── Information ──

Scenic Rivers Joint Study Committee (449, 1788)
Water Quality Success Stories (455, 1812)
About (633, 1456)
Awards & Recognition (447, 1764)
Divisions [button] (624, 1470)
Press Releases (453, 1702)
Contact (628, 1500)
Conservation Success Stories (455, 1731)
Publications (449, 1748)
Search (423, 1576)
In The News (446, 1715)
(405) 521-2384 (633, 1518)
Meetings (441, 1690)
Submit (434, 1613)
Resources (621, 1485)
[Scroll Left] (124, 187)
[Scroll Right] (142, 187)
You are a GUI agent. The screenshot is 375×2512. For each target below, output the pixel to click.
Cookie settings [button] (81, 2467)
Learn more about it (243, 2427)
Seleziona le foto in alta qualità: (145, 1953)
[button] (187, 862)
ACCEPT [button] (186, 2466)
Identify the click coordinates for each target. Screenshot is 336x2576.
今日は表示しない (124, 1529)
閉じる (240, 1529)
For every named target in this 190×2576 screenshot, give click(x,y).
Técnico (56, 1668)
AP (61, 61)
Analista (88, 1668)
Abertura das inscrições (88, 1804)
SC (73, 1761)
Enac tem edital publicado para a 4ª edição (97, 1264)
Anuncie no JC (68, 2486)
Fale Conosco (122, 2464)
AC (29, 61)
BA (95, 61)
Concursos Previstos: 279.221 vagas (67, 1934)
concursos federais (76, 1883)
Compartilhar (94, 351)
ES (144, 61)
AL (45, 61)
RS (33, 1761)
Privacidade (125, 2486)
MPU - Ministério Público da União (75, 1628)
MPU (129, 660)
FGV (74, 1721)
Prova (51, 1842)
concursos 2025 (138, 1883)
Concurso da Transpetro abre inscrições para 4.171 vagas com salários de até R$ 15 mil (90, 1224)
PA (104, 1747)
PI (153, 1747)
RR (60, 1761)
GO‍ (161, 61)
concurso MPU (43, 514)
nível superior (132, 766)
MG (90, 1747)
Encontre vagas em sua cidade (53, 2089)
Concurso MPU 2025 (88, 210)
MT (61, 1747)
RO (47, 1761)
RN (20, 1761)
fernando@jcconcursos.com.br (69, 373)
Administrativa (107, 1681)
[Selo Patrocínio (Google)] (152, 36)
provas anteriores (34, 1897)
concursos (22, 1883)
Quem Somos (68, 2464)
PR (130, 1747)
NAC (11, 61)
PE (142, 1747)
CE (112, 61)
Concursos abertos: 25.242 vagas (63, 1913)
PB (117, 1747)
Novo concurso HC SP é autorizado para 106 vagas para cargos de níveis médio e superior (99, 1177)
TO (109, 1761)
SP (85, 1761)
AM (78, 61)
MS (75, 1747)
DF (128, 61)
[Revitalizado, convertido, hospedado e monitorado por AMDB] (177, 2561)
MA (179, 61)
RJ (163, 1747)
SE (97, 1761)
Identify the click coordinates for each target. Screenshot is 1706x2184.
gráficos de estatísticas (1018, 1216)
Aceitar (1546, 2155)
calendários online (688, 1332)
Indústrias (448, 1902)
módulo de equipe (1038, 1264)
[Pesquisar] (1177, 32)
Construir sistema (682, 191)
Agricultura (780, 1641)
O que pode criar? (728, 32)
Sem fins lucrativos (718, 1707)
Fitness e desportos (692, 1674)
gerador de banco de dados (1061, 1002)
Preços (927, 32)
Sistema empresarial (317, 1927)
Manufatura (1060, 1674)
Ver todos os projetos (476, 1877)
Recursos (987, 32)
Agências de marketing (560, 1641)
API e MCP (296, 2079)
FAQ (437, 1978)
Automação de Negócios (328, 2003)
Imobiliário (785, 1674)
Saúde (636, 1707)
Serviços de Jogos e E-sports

───

What is expected >>
Whenever the string "target" shows up in a line of the records, copy that line.

Answer box >>
You are a GUI agent. The screenshot is 375×2512. For each target below, output the pixel to click.
Identify the click coordinates for each target. Screenshot is 336x2576.
For every named target in this 190×2576 screenshot, give click(x,y).
Identify the click coordinates for each target. Screenshot is 1706x2184.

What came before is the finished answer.